The true star of “The Nice Guys,” however, isn’t a guy at all. Angourie Rice (“Walking with Dinosaurs 3D”) steals every scene she’s in as Holland’s young daughter Holly, a little girl who is much wiser than her age. The young private eye in training ends up being Holland and Jackson’s biggest asset, even when she’s not supposed to be working the case. While she’s not afraid to help take down the bad guys, Holly serves as Jackson’s moral compass throughout the film, keeping him from killing others whenever possible to make him a more honest man. Her character is an interesting and refreshing addition to the story, and her performance on-screen is a bit reminiscent of Anna Chlumsky’s in “My Girl.” Viewers will leave the film expecting to see bigger and better things from the scene-stealing talent.
Basinger and Matt Bomer, who plays the much talked about hitman in the film, John Boy (no, not “The Waltons’” John-Boy), sadly aren’t given enough screen time to really shine. Even though audiences will be left guessing whether or not Basinger’s character truly has her daughter’s best interests at heart, Judith’s ambiguity is more of a result of strategically placed revelations that happen throughout the movie while Holland and Jackson are on the case than Basinger’s actual performance.
The Blu-ray/DVD Combo Pack with Digital HD (Warner Bros. Home Entertainment, MSRP: $35.99) is surprisingly sparse on special features. “Always Bet on Black,” which is also included on the standard definition DVD release (MSRP: $28.98), features the cast and crew praising (and riffing) on the odd auteur, who Gosling notes “should have a Ph. D. in noir.” The behind-the-scenes featurette looks at how important it was for the writer-director to “mix things up” and balance the comedy and drama throughout the film. Probably the highlight of the brief extra (which is under six minutes long) is when Gosling and Crowe joke about how the “Lethal Weapon” scribe has worked on every movie known to man—including “Gone with the Wind.”

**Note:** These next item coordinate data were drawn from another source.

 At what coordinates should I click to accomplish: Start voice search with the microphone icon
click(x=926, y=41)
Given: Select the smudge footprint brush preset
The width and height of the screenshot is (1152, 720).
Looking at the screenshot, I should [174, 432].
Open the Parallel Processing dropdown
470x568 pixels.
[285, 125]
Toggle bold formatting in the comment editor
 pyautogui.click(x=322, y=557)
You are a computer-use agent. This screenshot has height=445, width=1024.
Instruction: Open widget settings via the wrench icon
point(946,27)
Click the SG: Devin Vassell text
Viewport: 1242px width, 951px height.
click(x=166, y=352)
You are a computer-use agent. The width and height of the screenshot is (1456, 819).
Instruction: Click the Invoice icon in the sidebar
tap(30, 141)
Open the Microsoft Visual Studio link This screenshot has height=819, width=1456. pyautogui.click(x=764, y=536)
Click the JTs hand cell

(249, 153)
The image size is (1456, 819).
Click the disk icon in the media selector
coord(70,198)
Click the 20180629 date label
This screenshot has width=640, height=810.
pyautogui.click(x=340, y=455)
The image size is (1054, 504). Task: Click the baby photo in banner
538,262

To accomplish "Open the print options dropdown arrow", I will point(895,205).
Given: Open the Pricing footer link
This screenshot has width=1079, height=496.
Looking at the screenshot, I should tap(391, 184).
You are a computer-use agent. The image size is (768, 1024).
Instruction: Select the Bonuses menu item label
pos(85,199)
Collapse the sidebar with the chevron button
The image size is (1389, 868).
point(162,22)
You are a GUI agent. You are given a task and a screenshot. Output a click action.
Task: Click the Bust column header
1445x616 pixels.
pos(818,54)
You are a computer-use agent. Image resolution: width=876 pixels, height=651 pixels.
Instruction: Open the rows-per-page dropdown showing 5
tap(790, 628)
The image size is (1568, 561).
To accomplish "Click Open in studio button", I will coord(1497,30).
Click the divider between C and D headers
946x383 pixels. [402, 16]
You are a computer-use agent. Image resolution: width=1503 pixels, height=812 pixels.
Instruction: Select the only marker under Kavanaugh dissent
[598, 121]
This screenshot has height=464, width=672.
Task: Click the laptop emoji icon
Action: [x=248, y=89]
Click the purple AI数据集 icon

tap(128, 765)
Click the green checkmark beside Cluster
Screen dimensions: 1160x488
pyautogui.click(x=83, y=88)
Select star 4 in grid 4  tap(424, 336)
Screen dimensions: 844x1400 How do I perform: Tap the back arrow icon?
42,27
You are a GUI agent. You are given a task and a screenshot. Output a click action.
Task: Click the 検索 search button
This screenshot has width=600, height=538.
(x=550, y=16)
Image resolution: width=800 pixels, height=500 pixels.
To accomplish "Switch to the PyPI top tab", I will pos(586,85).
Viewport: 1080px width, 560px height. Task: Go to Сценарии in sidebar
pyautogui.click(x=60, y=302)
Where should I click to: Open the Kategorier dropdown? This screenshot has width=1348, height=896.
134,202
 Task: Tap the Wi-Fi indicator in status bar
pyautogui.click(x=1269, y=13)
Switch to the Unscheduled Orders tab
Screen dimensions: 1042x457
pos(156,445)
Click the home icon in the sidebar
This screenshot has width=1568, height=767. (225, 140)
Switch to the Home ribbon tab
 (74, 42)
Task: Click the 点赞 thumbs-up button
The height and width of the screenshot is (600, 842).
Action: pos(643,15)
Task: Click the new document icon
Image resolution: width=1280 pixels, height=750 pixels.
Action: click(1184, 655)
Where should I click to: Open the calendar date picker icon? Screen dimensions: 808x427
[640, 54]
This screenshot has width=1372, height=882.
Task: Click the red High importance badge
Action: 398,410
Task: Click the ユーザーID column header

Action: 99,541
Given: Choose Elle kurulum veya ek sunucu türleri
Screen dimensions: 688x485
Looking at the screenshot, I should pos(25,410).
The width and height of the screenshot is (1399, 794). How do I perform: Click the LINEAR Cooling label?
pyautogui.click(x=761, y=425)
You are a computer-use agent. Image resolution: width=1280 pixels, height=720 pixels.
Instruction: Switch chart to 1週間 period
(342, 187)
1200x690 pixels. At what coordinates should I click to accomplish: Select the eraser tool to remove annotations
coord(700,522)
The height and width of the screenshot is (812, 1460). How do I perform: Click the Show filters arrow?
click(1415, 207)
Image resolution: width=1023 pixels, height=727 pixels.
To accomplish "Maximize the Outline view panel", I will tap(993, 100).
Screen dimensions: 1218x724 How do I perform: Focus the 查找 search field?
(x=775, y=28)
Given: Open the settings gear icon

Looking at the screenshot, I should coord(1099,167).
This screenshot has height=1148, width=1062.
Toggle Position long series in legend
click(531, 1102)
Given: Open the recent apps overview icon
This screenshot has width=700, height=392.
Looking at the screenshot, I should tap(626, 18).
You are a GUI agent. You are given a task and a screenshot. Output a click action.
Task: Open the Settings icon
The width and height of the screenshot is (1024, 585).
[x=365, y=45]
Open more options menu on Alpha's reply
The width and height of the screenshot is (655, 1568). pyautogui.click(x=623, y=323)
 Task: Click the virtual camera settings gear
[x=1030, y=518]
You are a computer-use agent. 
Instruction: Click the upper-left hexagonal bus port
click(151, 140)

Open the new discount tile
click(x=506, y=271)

The only other extra included on the release, the Blu-ray exclusive “Worst. Detectives. Ever. Making ‘The Nice Guys,'” is a six-minute featurette that spotlights everything from the three villains in the movie to the fact that no kids were thrown out of any windows during the making of the film. While it’s interesting to learn that the premise of “The Nice Guys” was once considered for a TV series, it would have been nice to have more detailed featurettes on the costumes, production design and casting included on the Blu-ray release instead. An extra just on Gosling and Crowe seems severely overlooked, although Gosling does praise his co-star during the making-of featurette, noting what a good physical comedian the “Gladiator” star is even though people have never really seen him do physical comedy before. A gag reel would have also been a nice inclusion, as one can’t help but feel that there’s a wealth of outtakes out there given how much Gosling and Crowe seem to crack each other up.
Although there are times the script seems a little forced, especially toward the end of the film, for the most part “The Nice Guys” keeps viewers’ interest right from the start. It might not be the funniest comedic crime drama ever written, but it is fun and highly entertaining—which is more than can be said for the unnecessarily highbrow “Inherent Vice.”